Original Research Article
C6orf89 encodes three distinct HDAC enhancers that function in the nucleolus, the golgi and the midbody
Version of Record online: 25 MAY 2013
Copyright © 2013 Wiley Periodicals, Inc.
Journal of Cellular Physiology
Volume 228, Issue 9, pages 1907–1921, September 2013
How to Cite
Lalioti, V. S., Vergarajauregui, S., Villasante, A., Pulido, D. and Sandoval, I. V. (2013), C6orf89 encodes three distinct HDAC enhancers that function in the nucleolus, the golgi and the midbody. J. Cell. Physiol., 228: 1907–1921. doi: 10.1002/jcp.24355
- Issue online: 25 MAY 2013
- Version of Record online: 25 MAY 2013
- Accepted manuscript online: 4 MAR 2013 11:20AM EST
- Manuscript Accepted: 12 FEB 2013
- Manuscript Received: 12 NOV 2012
- Fondo de Investigaciones Sanitarias. Grant Number: Fis. PI081242
- Centro de Investigación Biomédica en Red de Enfermedades Hepáticas y Digestivas (CIBERehd)

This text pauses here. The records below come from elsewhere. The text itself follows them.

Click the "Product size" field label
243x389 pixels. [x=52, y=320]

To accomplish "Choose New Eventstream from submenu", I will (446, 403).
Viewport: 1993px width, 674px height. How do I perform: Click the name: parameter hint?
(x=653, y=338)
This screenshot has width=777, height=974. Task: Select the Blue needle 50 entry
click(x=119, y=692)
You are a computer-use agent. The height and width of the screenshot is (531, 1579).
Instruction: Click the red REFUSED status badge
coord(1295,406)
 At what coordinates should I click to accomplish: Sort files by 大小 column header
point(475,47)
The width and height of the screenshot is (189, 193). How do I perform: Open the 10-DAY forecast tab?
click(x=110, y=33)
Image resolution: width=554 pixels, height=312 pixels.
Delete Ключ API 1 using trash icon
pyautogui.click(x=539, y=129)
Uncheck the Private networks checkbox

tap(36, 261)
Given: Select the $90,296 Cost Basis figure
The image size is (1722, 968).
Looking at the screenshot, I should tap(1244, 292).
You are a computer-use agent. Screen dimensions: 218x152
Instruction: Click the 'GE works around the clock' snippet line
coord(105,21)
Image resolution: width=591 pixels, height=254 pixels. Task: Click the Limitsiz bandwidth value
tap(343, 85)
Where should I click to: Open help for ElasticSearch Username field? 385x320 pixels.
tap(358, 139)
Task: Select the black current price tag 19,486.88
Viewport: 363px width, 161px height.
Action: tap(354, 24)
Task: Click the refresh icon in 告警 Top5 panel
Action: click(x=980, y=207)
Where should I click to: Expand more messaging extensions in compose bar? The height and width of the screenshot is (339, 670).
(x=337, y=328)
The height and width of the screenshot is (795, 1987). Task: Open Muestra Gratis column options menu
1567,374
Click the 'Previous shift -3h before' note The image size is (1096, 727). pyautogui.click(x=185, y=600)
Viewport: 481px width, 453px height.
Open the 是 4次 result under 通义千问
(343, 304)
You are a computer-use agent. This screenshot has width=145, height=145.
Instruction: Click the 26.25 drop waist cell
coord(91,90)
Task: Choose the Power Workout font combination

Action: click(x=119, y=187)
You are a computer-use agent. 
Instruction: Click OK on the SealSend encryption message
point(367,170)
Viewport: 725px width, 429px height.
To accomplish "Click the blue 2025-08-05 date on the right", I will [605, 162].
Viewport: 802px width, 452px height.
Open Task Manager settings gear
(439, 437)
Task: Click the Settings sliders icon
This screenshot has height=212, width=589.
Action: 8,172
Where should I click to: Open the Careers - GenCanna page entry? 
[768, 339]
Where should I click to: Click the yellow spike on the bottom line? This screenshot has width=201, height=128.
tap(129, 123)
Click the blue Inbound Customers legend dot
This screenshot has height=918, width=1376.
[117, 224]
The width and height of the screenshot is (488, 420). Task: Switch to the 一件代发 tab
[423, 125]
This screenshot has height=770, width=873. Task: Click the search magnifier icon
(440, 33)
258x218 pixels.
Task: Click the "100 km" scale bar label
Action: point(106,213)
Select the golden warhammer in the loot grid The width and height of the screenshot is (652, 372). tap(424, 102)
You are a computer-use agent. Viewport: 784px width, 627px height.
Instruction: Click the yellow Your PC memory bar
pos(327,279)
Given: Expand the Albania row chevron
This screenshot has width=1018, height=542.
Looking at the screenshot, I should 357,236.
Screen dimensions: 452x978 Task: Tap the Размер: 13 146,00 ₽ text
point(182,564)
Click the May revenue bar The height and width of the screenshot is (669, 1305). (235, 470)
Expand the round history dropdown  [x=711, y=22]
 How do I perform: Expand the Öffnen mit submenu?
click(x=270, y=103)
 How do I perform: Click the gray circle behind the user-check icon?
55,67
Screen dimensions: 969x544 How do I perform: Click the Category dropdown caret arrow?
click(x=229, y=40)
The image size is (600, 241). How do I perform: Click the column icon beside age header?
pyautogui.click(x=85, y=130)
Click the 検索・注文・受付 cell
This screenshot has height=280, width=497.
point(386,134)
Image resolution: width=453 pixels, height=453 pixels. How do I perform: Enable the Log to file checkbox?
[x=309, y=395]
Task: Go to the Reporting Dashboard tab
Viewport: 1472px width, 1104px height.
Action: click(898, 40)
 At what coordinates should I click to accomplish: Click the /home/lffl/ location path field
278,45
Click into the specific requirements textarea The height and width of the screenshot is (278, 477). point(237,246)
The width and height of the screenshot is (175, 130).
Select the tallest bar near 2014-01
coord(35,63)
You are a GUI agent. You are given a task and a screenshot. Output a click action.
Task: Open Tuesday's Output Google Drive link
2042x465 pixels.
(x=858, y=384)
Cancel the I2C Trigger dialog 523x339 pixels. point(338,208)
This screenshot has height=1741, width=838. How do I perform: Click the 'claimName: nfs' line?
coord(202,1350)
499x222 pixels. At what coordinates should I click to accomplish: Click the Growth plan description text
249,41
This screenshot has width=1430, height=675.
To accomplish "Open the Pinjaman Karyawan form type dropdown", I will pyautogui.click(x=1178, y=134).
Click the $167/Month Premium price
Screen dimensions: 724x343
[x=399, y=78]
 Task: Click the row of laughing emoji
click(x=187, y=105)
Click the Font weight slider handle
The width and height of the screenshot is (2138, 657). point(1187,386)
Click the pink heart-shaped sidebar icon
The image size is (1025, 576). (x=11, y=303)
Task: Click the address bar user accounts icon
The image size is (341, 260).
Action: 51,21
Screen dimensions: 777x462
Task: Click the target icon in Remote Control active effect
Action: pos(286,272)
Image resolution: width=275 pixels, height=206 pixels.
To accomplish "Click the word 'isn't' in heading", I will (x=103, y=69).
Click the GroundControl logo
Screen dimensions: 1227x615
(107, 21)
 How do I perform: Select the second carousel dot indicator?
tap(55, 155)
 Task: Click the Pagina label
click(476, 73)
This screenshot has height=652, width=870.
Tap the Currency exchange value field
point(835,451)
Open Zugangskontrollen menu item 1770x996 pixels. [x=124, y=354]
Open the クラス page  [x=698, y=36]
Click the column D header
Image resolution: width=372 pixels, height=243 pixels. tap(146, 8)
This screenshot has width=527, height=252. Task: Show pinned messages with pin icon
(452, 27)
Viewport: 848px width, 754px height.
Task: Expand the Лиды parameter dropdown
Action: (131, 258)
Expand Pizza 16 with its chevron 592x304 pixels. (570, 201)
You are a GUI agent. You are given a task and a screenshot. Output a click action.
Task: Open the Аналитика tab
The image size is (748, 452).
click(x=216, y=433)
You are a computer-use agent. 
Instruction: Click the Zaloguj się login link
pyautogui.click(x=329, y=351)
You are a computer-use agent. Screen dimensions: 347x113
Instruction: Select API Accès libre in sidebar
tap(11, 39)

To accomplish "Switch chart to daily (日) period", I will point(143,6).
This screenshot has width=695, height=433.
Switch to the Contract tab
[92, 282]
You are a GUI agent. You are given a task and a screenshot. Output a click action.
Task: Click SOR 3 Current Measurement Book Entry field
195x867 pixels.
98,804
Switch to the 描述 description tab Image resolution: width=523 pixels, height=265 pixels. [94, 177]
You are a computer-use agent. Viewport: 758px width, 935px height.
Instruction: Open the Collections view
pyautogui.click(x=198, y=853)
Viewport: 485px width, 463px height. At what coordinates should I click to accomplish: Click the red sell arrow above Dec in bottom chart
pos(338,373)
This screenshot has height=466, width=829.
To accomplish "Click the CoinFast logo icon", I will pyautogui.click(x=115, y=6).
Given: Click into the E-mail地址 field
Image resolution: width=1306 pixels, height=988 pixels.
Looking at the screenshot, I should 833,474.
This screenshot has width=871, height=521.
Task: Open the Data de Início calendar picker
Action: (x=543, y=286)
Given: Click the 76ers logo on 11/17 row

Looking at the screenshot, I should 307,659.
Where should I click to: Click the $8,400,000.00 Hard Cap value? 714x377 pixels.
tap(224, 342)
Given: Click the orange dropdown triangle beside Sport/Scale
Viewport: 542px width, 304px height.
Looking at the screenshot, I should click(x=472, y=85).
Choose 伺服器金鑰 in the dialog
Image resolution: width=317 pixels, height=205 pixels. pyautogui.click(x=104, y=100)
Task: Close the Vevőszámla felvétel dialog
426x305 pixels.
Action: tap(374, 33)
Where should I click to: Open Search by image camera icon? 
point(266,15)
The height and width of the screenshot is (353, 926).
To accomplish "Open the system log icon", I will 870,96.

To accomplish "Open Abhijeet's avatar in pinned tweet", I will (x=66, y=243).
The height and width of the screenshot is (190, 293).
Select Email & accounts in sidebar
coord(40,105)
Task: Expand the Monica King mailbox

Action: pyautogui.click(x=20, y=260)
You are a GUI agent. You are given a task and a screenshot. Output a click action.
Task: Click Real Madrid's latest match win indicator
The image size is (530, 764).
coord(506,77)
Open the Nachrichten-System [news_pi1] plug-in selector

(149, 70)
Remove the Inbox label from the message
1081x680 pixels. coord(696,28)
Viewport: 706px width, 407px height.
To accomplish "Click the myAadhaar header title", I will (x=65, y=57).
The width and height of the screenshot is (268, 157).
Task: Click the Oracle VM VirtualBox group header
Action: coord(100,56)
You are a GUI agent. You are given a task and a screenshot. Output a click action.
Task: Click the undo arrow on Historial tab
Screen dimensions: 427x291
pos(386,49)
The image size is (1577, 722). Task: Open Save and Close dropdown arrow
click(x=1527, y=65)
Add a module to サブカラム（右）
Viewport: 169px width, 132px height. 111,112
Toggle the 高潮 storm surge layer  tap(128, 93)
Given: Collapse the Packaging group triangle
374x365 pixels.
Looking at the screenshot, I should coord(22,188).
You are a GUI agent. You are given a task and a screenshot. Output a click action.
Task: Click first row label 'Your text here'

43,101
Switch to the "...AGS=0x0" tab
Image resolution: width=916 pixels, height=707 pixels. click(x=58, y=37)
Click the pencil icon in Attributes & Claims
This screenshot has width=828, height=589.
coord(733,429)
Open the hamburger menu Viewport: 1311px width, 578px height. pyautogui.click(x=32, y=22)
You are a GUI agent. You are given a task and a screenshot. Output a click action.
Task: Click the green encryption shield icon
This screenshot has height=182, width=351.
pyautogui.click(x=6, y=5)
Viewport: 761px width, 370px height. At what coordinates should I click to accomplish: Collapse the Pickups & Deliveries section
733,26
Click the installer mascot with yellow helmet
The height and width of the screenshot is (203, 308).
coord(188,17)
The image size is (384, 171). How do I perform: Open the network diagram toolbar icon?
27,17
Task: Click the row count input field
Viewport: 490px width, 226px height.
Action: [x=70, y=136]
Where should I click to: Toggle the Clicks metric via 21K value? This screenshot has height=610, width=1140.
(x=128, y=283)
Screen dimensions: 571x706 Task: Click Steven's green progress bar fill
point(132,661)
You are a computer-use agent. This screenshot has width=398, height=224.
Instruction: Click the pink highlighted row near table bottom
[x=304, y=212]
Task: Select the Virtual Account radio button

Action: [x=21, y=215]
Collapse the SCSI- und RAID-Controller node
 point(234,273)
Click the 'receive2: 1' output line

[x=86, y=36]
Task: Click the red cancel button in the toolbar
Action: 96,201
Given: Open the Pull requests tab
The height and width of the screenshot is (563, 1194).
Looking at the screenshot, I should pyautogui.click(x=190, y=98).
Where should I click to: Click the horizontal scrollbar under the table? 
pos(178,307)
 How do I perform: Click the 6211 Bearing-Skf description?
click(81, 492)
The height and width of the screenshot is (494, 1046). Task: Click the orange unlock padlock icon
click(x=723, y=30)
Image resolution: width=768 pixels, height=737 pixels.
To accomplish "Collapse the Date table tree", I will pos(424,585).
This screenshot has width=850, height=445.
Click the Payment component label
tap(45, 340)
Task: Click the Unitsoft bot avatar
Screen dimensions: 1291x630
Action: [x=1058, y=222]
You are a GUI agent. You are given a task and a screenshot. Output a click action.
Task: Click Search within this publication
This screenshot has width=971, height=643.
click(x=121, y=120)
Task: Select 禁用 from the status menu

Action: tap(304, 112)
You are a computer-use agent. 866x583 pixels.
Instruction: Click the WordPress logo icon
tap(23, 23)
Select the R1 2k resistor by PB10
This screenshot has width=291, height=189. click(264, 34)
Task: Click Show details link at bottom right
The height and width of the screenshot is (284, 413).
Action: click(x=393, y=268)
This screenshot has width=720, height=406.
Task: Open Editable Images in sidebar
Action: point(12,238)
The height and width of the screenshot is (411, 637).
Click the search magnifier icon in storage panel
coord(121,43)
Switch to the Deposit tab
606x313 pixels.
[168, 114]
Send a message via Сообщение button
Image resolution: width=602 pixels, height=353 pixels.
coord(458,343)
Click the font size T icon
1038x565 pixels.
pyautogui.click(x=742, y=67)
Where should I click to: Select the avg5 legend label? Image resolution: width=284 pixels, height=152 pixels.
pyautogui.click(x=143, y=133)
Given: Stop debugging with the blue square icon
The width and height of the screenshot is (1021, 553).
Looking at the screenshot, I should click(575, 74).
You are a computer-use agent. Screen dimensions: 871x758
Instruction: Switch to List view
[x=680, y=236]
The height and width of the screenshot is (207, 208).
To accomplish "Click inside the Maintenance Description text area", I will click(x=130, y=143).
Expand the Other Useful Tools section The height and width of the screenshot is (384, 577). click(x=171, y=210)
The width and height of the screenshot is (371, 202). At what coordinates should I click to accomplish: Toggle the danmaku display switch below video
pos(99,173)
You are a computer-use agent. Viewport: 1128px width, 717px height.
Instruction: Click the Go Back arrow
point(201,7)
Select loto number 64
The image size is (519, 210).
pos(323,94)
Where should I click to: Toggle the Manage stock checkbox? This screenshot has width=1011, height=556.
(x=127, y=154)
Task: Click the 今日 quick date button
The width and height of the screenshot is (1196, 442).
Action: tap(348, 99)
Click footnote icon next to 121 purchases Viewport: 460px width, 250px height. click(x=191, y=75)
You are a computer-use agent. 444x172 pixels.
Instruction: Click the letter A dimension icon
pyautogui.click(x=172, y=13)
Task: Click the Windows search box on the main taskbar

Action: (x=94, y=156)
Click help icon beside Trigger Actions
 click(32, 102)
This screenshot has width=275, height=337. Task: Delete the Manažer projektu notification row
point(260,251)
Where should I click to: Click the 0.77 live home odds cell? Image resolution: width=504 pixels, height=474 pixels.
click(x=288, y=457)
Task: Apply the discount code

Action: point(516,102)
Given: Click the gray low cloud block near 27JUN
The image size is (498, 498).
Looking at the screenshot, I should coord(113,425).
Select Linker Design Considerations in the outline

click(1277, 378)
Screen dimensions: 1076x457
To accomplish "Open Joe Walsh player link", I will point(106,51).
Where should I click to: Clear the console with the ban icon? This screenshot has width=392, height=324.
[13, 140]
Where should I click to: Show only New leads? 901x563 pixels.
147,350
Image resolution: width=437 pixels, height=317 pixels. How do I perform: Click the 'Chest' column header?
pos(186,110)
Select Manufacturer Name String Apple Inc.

We report here that C6orf89, which encodes a protein that interacts with bombesin receptor subtype-3 and accelerates cell cycle progression and wound repair in human bronchial epithelial cells (Liu et al., 2011, PLoS ONE 6: e23072), encodes one soluble and two type II membrane proteins that function as histone deacetylases (HDAC) enhancers. Soluble 34/64sp is selectively targeted to the nucleolus and is retained in nucleolar organiser regions (NORs) in mitotic cells. Nucleolar 34/64sp is integrated into the ribosomal gene transcription machinery, colocalises and coimmunoprecipitates with the Pol I transcription factor UBF, and undergoes a dramatic relocalisation to the nucleolus upon the arrest of rDNA transcription, protein synthesis and PI3K/mTORC2 signalling. Membrane 42/116mp localises to the Golgi and the midbody, and its controlled ectopic expression provokes the disruption of the Golgi cisternae and hinders the separation of daughter cells and the completion of mitosis. The latter effect is also produced by the microinjection of an affinity-purified amfion antibody. The identification of C60rf89 as a gene that encodes three distinct proteins with the capacity to enhance the activity of histone deacetylases (HDACs) in the nucleolus, the Golgi and the midbody provides new information regarding the components of the acetylome and their capacity to interact with different functional groups in the cell. J. Cell. Physiol. 228: 1907–1921, 2013. © 2013 Wiley Periodicals, Inc.